Vaccination with Messenger RNA: A Promising Alternative to DNA Vaccination.

Abstract

The first proof-of-concept studies about the feasibility of genetic vaccines were published over three decades ago, opening the way for future development. The idea of nonviral antigen delivery had multiple advantages over the traditional live or inactivated pathogen-based vaccines, but a great deal of effort had to be invested to turn the idea of genetic vaccination into reality. Although early proof-of-concept studies were groundbreaking, they also showed that numerous aspects of genetic vaccines needed to be improved. Until the early 2000s, the vast majority of effort was invested into the development of DNA vaccines due to the potential issues of instability and low in vivo translatability of messenger RNA (mRNA).

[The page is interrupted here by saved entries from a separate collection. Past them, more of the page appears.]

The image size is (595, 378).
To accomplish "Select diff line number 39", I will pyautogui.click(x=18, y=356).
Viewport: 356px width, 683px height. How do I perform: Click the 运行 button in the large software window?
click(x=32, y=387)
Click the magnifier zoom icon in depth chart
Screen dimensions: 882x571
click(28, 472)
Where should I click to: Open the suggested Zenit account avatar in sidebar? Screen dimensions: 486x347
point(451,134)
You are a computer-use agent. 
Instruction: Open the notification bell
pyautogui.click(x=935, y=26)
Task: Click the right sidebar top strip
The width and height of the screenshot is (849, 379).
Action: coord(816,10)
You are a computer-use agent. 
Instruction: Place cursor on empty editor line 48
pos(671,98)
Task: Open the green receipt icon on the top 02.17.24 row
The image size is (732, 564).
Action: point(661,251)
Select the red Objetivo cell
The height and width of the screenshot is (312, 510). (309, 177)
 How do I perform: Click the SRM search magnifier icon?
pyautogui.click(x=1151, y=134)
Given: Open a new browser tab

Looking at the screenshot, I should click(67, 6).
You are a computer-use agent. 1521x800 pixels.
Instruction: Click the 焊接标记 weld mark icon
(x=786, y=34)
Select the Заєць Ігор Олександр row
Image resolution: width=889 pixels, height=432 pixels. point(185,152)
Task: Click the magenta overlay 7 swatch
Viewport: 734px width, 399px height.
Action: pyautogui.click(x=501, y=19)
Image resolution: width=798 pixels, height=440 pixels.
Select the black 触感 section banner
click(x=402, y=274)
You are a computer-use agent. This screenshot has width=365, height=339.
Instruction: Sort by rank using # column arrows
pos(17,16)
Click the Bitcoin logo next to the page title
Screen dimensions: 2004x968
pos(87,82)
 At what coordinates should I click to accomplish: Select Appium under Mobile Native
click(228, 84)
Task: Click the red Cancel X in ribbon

In recent years, numerous studies have demonstrated the outstanding abilities of mRNA to elicit potent immune responses against infectious pathogens and different types of cancer, making it a viable platform for vaccine development. Multiple mRNA vaccine platforms have been developed and evaluated in small and large animals and humans and the results seem to be promising. RNA-based vaccines have important advantages over other vaccine approaches including outstanding efficacy, safety, and the potential for rapid, inexpensive, and scalable production. There is a substantial investment by new mRNA companies into the development of mRNA therapeutics, particularly vaccines, increasing the number of basic and translational research publications and human clinical trials underway. This review gives a broad overview about genetic vaccines and mainly focuses on the past and present of mRNA vaccines along with the future directions to bring this potent vaccine platform closer to therapeutic use.